- Born: England, UK
- Occupations: Director of the Department of Microbiome Science at the Max Planck Institute for Biology, Tübingen, Germany.
- Known for: The ecology and evolutionary history of the human gut microbiome.

Academic background
- Education: BA, Integrative Biology, 1992, University of California, Berkeley PhD, 2001, University of Colorado, Boulder

Academic work
- Institutions: Max Planck Institute Cornell University Washington University in St. Louis
- Website: leylab.com

= Ruth E. Ley =

British-American microbial ecologist

Ruth E. Ley is a British & American microbial ecologist. She is currently director of the Department of Microbiome Science at the Max Planck Institute for Biology, Tübingen, Germany.

==Early life and education==
Ley completed her Bachelor of Arts degree in Integrative Biology at the University of California, Berkeley and her PhD at the University of Colorado Boulder. She worked as a NASA-NRC Post Doctoral Research Fellow with Norman R. Pace on the phylogenetic diversity of the Guerrero Negro hypersaline microbial mats . In 2004, she moved to Washington University School of Medicine to work with Jeffrey I. Gordon on the mammalian gut microbiome within the contexts of human obesity and mammalian evolution.

==Career==
She was named an Instructor at Washington University School of Medicine in 2005 and Research Assistant Professor two years later. Ley joined the faculty of the Department of Microbiology at Cornell University in Ithaca, New York, in 2008, as an Assistant Professor. She was promoted to Associate Professor with tenure in 2013, and was jointly appointed to the Department of Molecular Biology and Genetics at Cornell. While at Cornell University, in 2009 she was named a Beckman Young Investigator (Arnold and Mabel Beckman Foundation); in 2010 she was the recipient of the Packard Fellowship in Science and Engineering from the David and Lucile Packard Foundation; she received a National Institutes of Health Director's New Innovator Award in 2010; and in 2014 the Young Investigator Award from the International Society for Microbial Ecology.

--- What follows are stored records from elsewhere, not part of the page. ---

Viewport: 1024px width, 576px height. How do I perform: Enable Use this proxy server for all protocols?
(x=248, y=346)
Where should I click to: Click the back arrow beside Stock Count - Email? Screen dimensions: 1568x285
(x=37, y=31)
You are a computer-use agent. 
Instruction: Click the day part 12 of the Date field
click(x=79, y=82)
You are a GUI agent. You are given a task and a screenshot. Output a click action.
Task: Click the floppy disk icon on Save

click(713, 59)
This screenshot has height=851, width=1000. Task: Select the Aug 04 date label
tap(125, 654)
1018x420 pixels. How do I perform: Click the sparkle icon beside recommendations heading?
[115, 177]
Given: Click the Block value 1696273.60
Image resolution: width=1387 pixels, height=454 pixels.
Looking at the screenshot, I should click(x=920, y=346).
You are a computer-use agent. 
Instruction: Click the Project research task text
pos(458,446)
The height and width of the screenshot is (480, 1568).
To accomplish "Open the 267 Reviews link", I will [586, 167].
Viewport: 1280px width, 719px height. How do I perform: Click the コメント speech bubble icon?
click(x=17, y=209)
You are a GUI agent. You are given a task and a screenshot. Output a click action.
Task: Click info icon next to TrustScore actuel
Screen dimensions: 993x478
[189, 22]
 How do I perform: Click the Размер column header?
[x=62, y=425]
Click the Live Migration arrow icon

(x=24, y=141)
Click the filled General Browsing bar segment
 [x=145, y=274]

Ley was appointed a Scientific Member of the Max Planck Society, and Director of the Department of Microbiome Science at the Max Planck Institute for Biology in 2016 . At the MPI for Biology, she continues to work on the evolutionary origins of the human gut microbiome . Ley's research program looks into the host adaptations and physiological impacts of these human symbionts, and has shown that they encode "silent flagellins", which can bind host TLR5 without causing a pro-inflammatory response, due to the lack of a previously uncharacterised allosteric binging site

Since joining the Max Planck Society, Ley has been the recipient of the 2020 Otto Bayer Award and the Jung Prize for Medicine. She was also elected a Fellow of the German National Academy of Sciences Leopoldina, European Molecular Biology Organization, and the American Academy of Microbiology. She was elected a Fellow of the Royal Society in 2026.